This year's Stony Brook Film Fest spotlights movies about families
International films will take the spotlight at this year’s Stony Brook Film Festival, which announced its full lineup Monday.
The 24th annual festival runs July 18-27 at the Staller Center for the Arts at Stony Brook University.
The informal theme for this year’s festival is families — some in faraway countries, others closer to home. The opening-night film, “Balloon,” tells the story of two families attempting an improbable escape from East Berlin in a hot-air balloon. The closing-night film, “Lola & Her Brothers,” a comedy from France, follows a woman who even in her 30s seems to serve as mother figure to her problematic siblings. Other films with family themes include “Chuskit,” a drama about a paraplegic girl and her grandfather living in the Himalayas; “Above the Clouds,” in which a British girl searches for her birth father; and “Babysplitters,” a comedy about two California couples who want to share a child (the cast includes a local talent, Eddie Alfano, formerly of Deer Park).

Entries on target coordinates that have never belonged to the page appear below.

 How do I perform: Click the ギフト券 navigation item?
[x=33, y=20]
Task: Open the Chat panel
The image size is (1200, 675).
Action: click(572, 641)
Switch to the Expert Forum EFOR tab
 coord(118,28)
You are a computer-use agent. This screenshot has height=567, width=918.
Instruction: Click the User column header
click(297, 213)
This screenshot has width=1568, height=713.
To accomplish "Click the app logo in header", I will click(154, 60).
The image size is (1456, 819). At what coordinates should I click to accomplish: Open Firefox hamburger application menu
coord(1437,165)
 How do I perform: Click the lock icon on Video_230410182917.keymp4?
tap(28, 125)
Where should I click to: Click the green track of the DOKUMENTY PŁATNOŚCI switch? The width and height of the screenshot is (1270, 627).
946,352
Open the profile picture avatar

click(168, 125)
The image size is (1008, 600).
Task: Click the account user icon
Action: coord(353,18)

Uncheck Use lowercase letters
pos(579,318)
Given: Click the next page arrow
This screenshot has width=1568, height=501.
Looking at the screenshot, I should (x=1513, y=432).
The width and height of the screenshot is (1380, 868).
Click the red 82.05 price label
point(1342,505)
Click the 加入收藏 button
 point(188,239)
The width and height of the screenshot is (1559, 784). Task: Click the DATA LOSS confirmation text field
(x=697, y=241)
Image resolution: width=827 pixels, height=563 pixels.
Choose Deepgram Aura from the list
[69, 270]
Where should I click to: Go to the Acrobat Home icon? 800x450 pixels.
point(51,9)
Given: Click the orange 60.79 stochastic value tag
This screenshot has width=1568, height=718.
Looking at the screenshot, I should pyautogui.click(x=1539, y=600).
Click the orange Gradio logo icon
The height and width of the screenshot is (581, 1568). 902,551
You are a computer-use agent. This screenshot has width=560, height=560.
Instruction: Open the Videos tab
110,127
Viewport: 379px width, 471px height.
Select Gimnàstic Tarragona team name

A number of films with well-known stars will also screen at the festival. “Guest Artist,” holding its world premiere at the festival, features Jeff Daniels (who also wrote the screenplay) as a New York playwright considering mounting his latest play in a small Michigan town. Aaron Paul, of AMC’s “Breaking Bad,” plays a man who becomes a father figure to a deaf boy in “The Parts You Lose.” Australia’s Radha Mitchell (“Finding Neverland”) plays a retired opera singer in “Celeste.” Walton Goggins, Alice Englert and newly minted Oscar winner Olivia Colman star in “Them That Follow,” a drama about a snake-handling church in Appalachia. That film, a hit at Sundance, will hold its New York premiere at Stony Brook.
One of the festival’s most intriguing titles is “Cold Case Hammarskjold,” a documentary that appears to solve the murder of a famous United Nations official and, unexpectedly, finds evidence of a conspiracy that sentenced thousands of others to death as well.